Soft Instruction De-escalation Defense

ICLR 2026 Conference SubmissionAnonymous Authors
Prompt Injectionsdefensetool-use
Abstract:

Large Language Models (LLMs) are increasingly deployed in agentic systems that interact with an external environment; this makes them susceptible to prompt injections when dealing with untrusted data. To overcome this limitation, we propose SIC (Soft Instruction Control) - a simple yet effective multi-stage sanitization pipeline designed for tool-augmented LLM agents. Our approach begins by unconditionally rewriting incoming data to neutralize any potential instructions by masking, rephrasing, or removing them. To detect attacks against the rewriter itself, we inject known canary instructions before this process; if these instructions survive, we conclude the rewrite was compromised. To account for the imprecision of LLMs, we apply multiple independent rewrite passes. Finally, a detection module inspects the full text and smaller chunks of the output for any residual instruction-like content. If imperative instructions remain, the agent halts to ensure security. This defense-in-depth strategy, combining unconditional rewriting, canary checking, and chunk-based detection, makes successful attacks significantly more difficult than bypassing a single detection model.

Disclaimer
This report is AI-GENERATED using Large Language Models and WisPaper (A scholar search engine). It analyzes academic papers' tasks and contributions against retrieved prior work. While this system identifies POTENTIAL overlaps and novel directions, ITS COVERAGE IS NOT EXHAUSTIVE AND JUDGMENTS ARE APPROXIMATE. These results are intended to assist human reviewers and SHOULD NOT be relied upon as a definitive verdict on novelty.
NOTE that some papers exist in multiple, slightly different versions (e.g., with different titles or URLs). The system may retrieve several versions of the same underlying work. The current automated pipeline does not reliably align or distinguish these cases, so human reviewers will need to disambiguate them manually.
If you have any questions, please contact: mingzhang23@m.fudan.edu.cn

Overview

Overall Novelty Assessment

The paper proposes SIC, a multi-stage sanitization pipeline combining unconditional rewriting, canary-based integrity checks, and chunk-level detection to defend tool-augmented LLM agents against prompt injection. It resides in the Input Sanitization and Rewriting Defenses leaf, which contains five papers total. This leaf represents a moderately active research direction within the broader Defense Approaches branch, focusing specifically on detecting or transforming malicious instructions before they reach the agent's reasoning process.

The taxonomy reveals neighboring defense strategies that tackle the same threat from different angles.
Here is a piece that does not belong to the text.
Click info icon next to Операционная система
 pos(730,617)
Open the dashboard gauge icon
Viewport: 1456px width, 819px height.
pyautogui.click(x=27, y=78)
Architectural and System-Level Defenses (six papers) enforce security through control-flow separation rather than content transformation, while Runtime Monitoring and Trace Analysis (four papers) inspects agent execution patterns post-hoc. Guardrail Systems and Multi-Layer Defenses (three papers) also employ defense-in-depth but typically combine detection stages rather than iterative rewriting passes. SIC's unconditional rewriting approach diverges from these by assuming all external data is potentially hostile and applying transformations before any detection step.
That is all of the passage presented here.